##### Supplied information #####

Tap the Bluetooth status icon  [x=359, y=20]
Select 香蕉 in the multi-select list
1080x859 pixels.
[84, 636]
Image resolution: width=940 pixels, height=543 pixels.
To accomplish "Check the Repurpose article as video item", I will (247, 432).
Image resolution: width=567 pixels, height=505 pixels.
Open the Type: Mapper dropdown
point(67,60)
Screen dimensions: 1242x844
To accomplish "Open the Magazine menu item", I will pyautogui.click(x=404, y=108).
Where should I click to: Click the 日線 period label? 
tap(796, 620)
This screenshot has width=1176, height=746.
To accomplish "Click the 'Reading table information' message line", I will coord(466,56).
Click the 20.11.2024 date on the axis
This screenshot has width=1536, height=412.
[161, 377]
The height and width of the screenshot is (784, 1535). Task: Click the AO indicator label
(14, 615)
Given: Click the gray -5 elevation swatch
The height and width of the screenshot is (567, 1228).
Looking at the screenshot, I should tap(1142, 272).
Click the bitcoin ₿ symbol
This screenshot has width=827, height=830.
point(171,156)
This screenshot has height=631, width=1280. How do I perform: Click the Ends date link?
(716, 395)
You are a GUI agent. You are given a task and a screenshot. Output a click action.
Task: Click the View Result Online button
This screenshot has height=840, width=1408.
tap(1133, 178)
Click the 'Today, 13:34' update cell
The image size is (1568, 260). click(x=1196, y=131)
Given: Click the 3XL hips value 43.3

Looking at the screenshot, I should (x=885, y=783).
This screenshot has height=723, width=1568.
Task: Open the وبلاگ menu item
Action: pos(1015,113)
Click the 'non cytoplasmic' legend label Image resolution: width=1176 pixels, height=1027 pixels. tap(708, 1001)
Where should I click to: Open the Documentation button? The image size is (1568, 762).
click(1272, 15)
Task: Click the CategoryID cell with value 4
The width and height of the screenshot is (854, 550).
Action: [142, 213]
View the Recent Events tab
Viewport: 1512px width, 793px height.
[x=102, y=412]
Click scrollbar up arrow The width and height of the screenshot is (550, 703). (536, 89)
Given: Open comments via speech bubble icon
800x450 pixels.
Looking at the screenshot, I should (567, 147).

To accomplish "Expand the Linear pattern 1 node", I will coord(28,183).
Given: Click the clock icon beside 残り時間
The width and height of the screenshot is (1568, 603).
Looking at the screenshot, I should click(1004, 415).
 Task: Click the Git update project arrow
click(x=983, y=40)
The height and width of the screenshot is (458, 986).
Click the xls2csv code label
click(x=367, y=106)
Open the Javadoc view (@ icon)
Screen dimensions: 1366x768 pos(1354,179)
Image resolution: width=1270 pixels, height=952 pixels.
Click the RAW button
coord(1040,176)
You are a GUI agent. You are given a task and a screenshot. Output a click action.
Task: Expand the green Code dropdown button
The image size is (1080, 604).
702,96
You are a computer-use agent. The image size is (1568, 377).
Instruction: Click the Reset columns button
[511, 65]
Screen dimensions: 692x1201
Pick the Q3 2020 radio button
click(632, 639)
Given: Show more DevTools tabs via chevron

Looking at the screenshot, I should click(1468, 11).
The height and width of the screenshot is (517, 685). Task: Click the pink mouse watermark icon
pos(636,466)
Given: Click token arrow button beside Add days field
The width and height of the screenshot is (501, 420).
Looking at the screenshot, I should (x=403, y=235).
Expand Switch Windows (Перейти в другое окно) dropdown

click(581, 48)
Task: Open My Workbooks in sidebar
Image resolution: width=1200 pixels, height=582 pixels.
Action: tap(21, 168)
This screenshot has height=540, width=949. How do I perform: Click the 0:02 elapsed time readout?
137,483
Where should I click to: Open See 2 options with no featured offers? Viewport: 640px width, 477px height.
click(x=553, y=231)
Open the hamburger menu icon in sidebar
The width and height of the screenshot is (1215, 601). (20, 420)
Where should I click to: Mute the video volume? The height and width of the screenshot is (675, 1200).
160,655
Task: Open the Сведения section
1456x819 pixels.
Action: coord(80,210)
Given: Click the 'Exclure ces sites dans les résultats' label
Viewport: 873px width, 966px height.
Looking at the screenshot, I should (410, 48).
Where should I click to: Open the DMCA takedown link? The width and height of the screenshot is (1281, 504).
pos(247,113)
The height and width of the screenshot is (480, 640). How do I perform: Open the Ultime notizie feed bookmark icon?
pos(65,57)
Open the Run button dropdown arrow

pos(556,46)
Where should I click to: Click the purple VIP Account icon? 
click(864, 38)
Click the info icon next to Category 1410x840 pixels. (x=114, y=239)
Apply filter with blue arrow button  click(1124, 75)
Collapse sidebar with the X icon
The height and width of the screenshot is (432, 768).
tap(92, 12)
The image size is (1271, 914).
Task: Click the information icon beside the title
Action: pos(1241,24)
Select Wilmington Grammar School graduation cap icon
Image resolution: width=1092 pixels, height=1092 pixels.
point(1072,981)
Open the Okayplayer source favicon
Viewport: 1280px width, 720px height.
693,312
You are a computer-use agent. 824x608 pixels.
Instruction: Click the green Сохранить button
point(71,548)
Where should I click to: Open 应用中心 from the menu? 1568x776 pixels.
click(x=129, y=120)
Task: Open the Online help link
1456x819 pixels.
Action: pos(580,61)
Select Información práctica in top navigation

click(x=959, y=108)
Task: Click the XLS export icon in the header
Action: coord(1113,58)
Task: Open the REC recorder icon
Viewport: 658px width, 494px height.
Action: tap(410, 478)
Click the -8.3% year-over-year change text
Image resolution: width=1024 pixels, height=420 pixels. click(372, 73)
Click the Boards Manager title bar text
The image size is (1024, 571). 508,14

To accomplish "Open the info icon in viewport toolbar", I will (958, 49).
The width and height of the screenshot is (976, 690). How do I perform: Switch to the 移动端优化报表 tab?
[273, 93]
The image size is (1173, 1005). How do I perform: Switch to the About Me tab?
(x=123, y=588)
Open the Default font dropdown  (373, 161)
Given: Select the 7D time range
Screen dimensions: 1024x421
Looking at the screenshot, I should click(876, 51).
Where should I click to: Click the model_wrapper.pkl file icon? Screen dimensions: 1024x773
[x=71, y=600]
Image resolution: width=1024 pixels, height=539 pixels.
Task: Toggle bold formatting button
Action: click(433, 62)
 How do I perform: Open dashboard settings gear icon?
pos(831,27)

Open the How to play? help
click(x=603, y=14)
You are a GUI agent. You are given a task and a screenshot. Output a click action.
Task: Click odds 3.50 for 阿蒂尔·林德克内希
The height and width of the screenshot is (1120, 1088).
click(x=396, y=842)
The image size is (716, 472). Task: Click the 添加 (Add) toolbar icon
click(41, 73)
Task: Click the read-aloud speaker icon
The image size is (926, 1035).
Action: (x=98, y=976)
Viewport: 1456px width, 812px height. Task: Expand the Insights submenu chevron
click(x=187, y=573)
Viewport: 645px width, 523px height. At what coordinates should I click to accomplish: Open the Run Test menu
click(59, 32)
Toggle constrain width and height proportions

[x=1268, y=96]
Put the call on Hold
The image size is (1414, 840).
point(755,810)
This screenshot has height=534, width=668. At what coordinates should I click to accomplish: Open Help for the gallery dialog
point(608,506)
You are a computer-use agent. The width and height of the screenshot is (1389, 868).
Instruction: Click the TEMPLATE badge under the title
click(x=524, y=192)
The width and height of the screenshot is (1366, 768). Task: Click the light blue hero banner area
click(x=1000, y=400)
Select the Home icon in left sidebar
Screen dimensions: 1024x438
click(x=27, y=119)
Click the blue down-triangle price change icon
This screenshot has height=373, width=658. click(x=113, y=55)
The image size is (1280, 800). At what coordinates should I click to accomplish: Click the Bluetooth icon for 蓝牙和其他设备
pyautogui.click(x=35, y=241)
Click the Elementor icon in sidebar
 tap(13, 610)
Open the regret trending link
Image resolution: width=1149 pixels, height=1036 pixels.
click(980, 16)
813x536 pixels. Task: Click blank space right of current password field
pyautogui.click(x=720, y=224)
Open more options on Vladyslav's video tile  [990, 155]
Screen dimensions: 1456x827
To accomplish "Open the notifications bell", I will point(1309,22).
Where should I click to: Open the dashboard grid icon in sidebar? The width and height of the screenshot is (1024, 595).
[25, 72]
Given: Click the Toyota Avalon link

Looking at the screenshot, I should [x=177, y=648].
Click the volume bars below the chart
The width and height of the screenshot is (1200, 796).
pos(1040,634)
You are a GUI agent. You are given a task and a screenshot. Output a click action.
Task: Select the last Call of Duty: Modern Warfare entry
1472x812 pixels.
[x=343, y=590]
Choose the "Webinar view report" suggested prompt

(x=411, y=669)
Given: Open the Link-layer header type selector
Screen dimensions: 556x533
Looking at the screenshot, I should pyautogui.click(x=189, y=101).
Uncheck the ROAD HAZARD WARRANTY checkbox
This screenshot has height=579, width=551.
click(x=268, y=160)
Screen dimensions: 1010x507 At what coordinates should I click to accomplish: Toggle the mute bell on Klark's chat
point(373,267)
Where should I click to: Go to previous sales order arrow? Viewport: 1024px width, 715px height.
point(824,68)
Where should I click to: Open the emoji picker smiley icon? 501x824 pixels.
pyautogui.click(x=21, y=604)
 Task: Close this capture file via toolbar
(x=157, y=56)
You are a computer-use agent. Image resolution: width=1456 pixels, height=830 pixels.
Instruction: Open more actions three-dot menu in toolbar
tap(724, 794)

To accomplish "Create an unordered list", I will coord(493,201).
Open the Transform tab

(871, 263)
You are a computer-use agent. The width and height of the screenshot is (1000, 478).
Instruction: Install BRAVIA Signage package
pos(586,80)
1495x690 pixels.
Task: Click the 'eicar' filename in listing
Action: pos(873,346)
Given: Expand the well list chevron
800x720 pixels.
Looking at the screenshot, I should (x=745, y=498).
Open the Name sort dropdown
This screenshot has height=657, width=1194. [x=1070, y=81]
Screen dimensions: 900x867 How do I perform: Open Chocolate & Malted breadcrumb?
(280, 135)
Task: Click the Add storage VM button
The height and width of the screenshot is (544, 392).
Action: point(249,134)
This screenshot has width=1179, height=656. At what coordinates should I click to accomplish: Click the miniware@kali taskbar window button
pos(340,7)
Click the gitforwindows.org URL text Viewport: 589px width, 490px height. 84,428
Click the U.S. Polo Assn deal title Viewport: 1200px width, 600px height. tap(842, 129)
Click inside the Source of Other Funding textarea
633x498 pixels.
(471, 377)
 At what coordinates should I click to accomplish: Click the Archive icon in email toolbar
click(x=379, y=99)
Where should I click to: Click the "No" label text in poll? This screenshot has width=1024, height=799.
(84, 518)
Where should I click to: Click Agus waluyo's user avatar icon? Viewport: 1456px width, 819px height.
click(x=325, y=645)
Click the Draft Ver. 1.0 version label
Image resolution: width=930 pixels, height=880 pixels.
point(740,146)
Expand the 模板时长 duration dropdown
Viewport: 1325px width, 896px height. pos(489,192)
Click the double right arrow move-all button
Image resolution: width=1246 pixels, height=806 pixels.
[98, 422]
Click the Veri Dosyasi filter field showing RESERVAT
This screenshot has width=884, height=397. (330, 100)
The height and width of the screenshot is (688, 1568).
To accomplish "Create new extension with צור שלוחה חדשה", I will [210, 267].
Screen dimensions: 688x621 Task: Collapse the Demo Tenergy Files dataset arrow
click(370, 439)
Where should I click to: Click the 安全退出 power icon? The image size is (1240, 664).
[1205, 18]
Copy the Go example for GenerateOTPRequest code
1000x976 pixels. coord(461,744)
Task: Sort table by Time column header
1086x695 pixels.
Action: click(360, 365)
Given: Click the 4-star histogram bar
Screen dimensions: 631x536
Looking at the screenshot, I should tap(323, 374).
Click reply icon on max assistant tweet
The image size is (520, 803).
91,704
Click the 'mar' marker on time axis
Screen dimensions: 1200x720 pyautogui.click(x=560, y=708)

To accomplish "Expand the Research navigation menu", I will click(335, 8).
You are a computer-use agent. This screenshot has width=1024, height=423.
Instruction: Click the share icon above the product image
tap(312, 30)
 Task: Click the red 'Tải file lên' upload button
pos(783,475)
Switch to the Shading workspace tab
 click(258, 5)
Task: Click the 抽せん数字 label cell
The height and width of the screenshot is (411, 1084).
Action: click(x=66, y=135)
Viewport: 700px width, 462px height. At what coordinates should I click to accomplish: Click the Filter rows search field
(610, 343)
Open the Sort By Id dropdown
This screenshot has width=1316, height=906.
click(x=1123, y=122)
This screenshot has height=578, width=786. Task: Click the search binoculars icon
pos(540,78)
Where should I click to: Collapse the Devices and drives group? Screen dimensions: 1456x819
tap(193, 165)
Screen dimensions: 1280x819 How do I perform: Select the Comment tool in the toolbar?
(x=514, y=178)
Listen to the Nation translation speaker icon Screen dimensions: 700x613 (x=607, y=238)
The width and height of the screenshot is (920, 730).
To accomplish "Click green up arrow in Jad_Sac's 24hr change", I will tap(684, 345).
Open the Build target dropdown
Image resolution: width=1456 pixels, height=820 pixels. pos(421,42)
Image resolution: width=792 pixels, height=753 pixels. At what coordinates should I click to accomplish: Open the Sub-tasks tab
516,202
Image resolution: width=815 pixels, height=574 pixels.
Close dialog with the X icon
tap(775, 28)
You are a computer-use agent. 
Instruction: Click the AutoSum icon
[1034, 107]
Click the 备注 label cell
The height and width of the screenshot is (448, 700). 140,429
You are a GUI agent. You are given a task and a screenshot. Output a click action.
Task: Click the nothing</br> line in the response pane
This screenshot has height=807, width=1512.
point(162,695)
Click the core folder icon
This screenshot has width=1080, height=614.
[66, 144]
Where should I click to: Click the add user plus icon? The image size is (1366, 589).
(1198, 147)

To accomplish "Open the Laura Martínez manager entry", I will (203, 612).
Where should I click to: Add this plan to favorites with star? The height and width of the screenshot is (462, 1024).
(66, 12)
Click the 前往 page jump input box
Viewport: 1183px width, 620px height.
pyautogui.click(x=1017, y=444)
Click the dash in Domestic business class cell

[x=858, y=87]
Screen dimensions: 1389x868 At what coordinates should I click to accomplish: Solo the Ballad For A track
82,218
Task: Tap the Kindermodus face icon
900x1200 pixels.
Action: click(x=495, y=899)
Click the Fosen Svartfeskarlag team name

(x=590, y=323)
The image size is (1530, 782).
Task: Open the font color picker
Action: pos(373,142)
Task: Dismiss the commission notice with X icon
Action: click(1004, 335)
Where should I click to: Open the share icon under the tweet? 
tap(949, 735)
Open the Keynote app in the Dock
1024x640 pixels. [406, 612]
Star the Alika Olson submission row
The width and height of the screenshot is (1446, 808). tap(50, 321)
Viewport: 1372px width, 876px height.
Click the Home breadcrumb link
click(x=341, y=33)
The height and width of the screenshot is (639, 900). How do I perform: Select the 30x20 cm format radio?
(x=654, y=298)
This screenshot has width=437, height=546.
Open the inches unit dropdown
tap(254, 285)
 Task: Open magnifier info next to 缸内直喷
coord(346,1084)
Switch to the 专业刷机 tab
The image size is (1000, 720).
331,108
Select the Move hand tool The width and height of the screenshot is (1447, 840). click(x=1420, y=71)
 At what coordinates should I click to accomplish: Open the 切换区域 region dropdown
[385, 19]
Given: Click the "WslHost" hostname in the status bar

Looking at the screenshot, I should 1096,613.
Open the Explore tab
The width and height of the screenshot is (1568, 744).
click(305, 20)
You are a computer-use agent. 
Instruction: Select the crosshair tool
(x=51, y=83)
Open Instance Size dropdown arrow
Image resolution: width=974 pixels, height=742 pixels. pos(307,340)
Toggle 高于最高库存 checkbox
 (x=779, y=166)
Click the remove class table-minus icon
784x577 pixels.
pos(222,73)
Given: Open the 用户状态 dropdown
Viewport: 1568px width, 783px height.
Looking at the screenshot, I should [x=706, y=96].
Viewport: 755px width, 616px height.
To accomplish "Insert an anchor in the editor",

#####

▸ Request
Extract every line of the material that contains the word "status", and note that case counts.

▸ Solution for this task
Tap the Bluetooth status icon  [x=359, y=20]
Given: Click the "WslHost" hostname in the status bar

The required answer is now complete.